__WHAT IS ASKED__.
**a.** Please reproduce the passage on Paine College between "Paine formerly competed" and "1985–86 to 2020–21.", inclusive, with no changes.
**b.** Transcribe the records from their start through the line holding "Action: point(189,155)", inclusive, and leave out the pictures.

__DOCUMENT EXTRACT__.
____
Paine College is a private, historically black Methodist college in Augusta, Georgia.  It is affiliated with the United Methodist Church and Christian Methodist Episcopal Church.  Paine College offers undergraduate degrees in the liberal arts, business administration, and education through residential, commuter, and off-site programs.  The college is accredited by the Transnational Association of Christian Colleges and Schools (TRACS).

Campus

Paine College has a  campus in the heart of Augusta. Most of its buildings, including residence halls, classroom buildings, and the library, are located in the main campus area. The athletic field, gymnasium, tennis court, and the chapel/music building are included in the rear campus area. The Collins-Calloway Library and Resources Center houses the Paine College Digital Collections, which feature historical images of Paine College and oral history interviews of Paine College alumni and presidents.

A historic district within the campus was listed on the National Register of Historic Places on December 26, 2012,  for its contributions to education and  African-American heritage.

Athletics
Paine College's athletic teams are nicknamed as the Lions. The college currently competes as a member of the National Christian Collegiate Athletic Association (NCCAA). Men's sports include baseball and basketball; women's sports include basketball, softball, and volleyball.

Paine formerly competed in the Division II level of the National Collegiate Athletic Association (NCAA), primarily in the Southern Intercollegiate Athletic Conference (SIAC) from 1985–86 to 2020–21.

The college's football team was dropped after the 1963 season, but returned to play in 2014. In their first season back, the football team finished 2-8 before the program was again shut down.

Accreditation and finances
The college is experiencing financial issues and had its regional accreditation revoked by the Southern Association of Colleges and Schools (SACS) in 2016.
____
__THE INPUT__.
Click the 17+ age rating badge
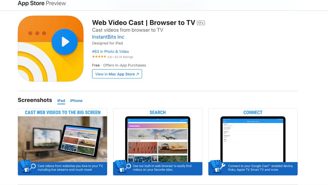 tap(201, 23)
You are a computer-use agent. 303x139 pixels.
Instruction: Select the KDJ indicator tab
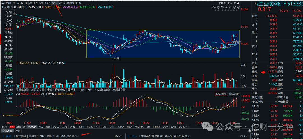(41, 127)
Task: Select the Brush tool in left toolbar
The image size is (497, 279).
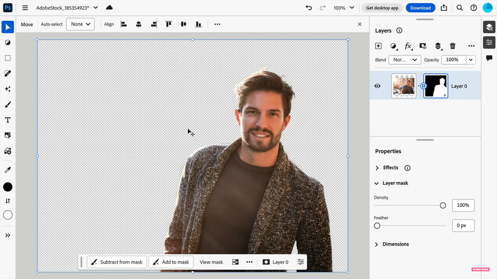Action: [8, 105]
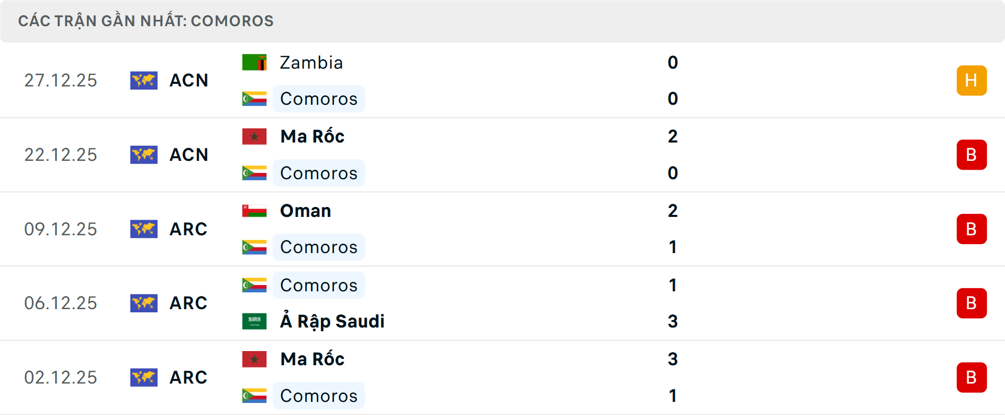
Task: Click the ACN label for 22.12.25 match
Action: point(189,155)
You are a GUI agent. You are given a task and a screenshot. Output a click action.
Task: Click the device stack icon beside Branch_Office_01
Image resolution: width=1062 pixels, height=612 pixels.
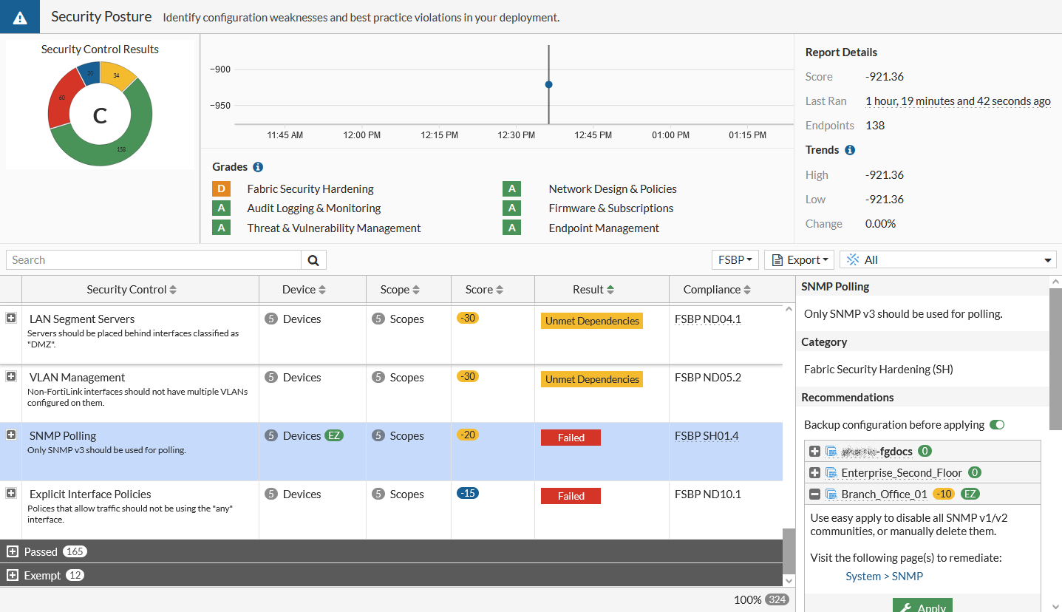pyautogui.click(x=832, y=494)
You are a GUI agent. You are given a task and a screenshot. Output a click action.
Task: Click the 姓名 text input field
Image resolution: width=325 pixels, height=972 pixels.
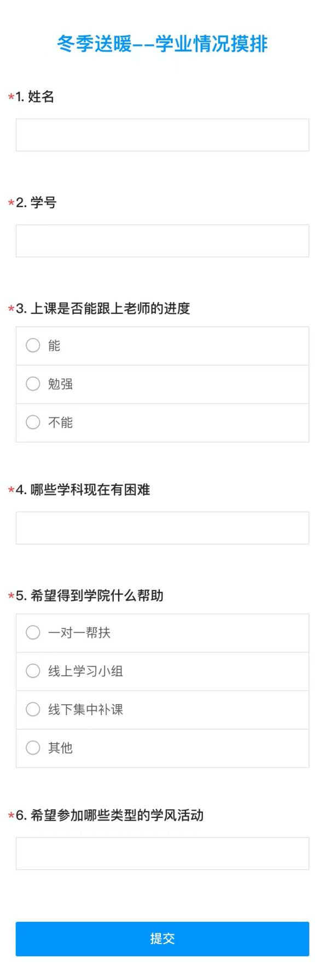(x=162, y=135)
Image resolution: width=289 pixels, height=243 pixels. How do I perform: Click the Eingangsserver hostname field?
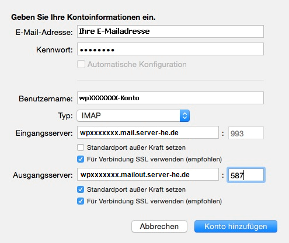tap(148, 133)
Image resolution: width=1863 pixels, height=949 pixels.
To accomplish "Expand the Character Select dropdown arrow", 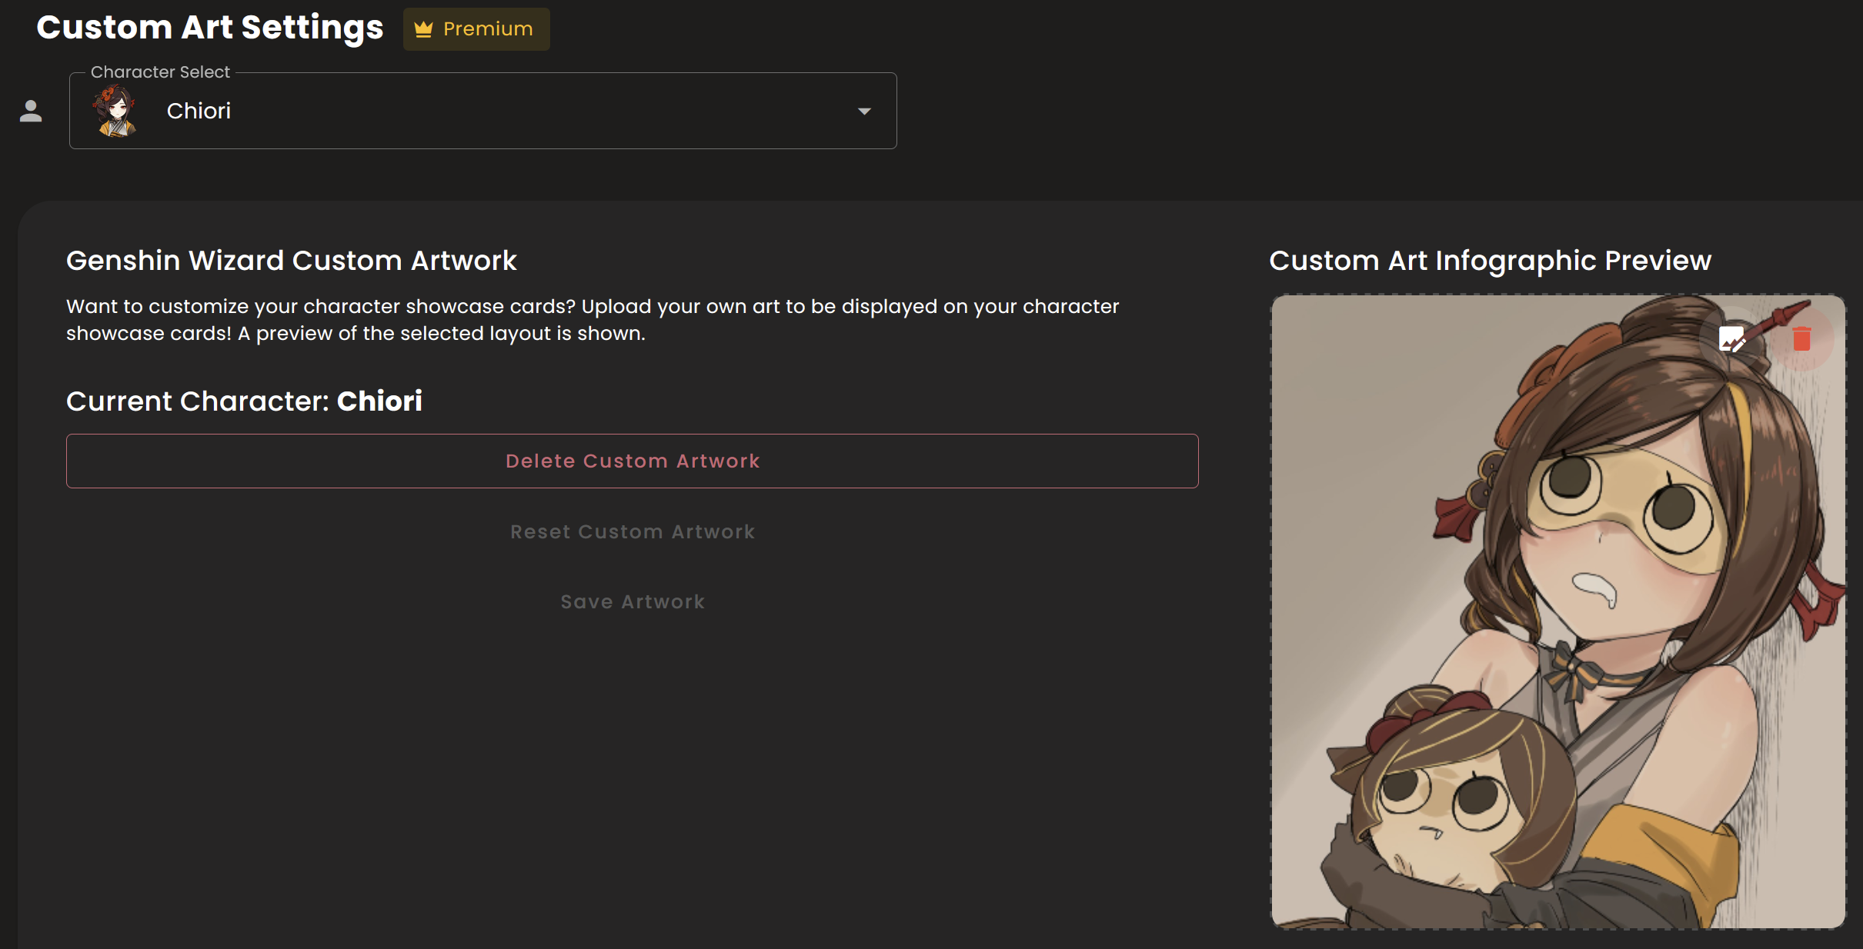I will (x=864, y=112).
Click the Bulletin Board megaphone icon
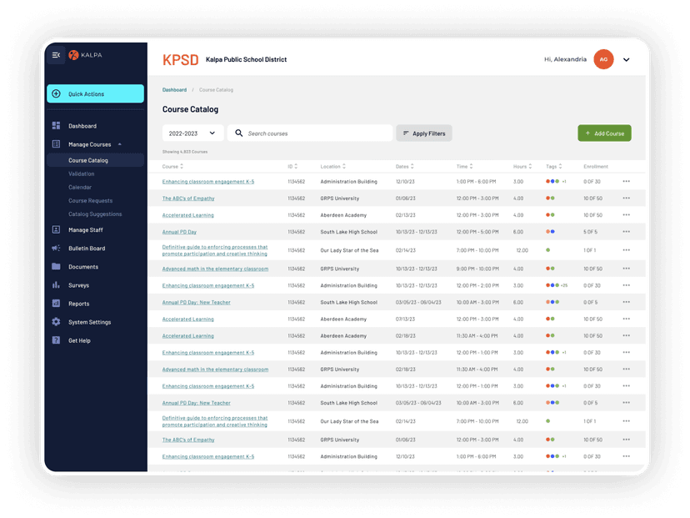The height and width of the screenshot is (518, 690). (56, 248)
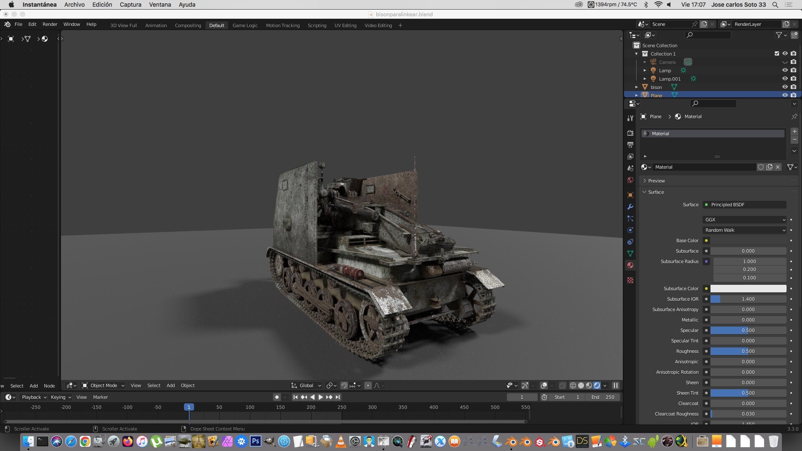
____
__ANSWER SET__.
**a.**
Paine formerly competed in the Division II level of the National Collegiate Athletic Association (NCAA), primarily in the Southern Intercollegiate Athletic Conference (SIAC) from 1985–86 to 2020–21.

**b.**
Click the 17+ age rating badge
 tap(201, 23)
You are a computer-use agent. 303x139 pixels.
Instruction: Select the KDJ indicator tab
(41, 127)
Task: Select the Brush tool in left toolbar
The image size is (497, 279).
Action: [8, 105]
Task: Click the ACN label for 22.12.25 match
Action: point(189,155)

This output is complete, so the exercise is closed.